Ora anche i social fanno le banche

È opinione ormai diffusa che i social, con servizi di messaggistica che stanno integrando soluzioni per il trasferimento di denaro (vedi Messenger), rappresentano il futuro del fintech. Questo perché lo integrano all’interno di tecnologie con cui gli utenti sono più familiari. Se da un lato questo è innegabile, dall’altra il legame social-fintech, non ha ancora portato alla rivoluzione di cui tanti hanno parlato e scritto.

I “vecchi” player continuano a dominare (TransferWise, Azimo, CurrencyCloud, Remitly, Dwolla…) a essere protagonisti del mercato, espandendosi in nuovi Paesi e monete. C’è un’eccezione, bella grossa. WeChat che, nata come piattaforma di messaggistica, ha integrato al suo interno piattaforme di e-commerce, micro pagamenti e tutta una serie di servizi finanziari nell’app.
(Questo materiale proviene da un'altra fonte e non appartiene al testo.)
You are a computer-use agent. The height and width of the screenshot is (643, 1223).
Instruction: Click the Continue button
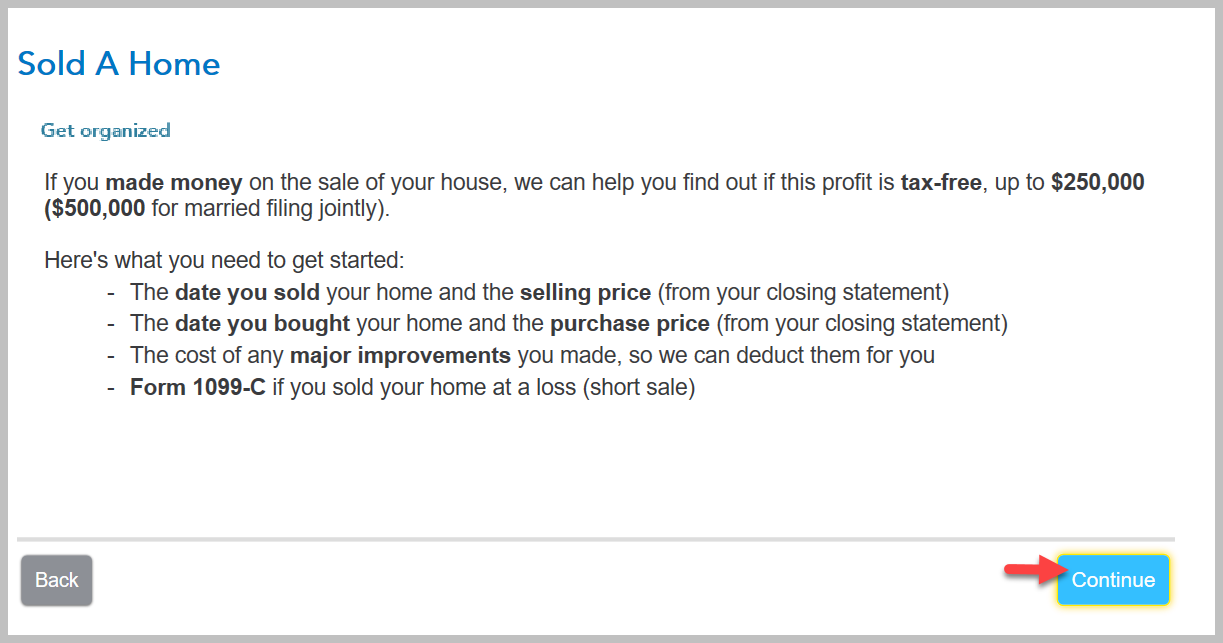pos(1113,580)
Solo il tempo potrà dire se Messenger e WhatsApp (tanto per citare i 2 casi più noti) riusciranno a fare lo stesso, a diffondere l’utilizzo dei servizi fintech grazie alle loro piattaforme. Ma visto il mercato oggi è un percorso che si realizzerà tra molto tempo.

2. Equity crowdfunding

E se alla fine rottamasse anche i venture?

Anche qui abbiamo visto solo la punta dell’iceberg. Il numeri del crowdfunding schizzano alle stelle: 34,4 miliardi di dollari nel 2015.  Mentre è in fase di stagno il venture capital (come evidenzia uno uno studio di Massolution) . L’area sulla quale c’è fermento è l’equity con sempre più persone che investiranno in aziende in fase di crescita, senza aspettare il loro ingresso in Borsa.
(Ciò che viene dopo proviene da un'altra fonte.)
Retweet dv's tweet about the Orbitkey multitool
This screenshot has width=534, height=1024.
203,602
Quello che spingerà ancora di più il crowdfunding (ben oltre il successo planetario di Kickstarter e Indiegogo) è la bellezza del modello, semplice e adattabile. Chiedi un investimento, offri un incentivo e lasci che la domanda e l’offerta facciano il resto. In un quadro futuro in cui sempre più persone comuni investiranno in startup, anche in venture capitalist saranno costretti a cambiare con muovi modelli di business e soluzioni. Dopotutto, anche loro, come tutti, sono soggetti alle leggi del mercato.

3. Blockchain

Anche se dovesse fermarsi bitcoin il suo motore non lo ferma più nessuno

I bitcoin sono stati forse la più grande novità del fintech, ora la blockchain, la tecnologia alla loro base, è nel suo momento di massimo splendore.  Recentemente, US Securities and Exchange Commission, l’organismo di controllo dei mercati finanziari americani, ha approvato un piano per emettere azioni di aziende via blockchain.  Una decisione che apre  un ventaglio di nuove possibilità, rivoluzionando il modo in cui i titoli vengono emessi e scambiati.
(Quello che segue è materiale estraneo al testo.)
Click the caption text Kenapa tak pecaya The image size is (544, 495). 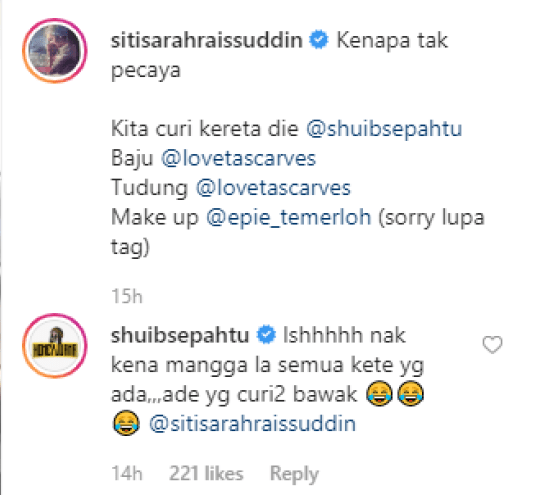click(x=279, y=56)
Mentre non possiamo conoscere dove ci porterà la tecnologia, il presente dice che viene usata sempre in più campi: trasferimento di denaro, conversione di moneta, processi bancari su cloud, Asset backed securities (ABS), soluzioni per  servizi finanziari nel settore artistico (provenienza e valore dei dipinti, proprietà congiunte, affitti ecc) e assicurazioni.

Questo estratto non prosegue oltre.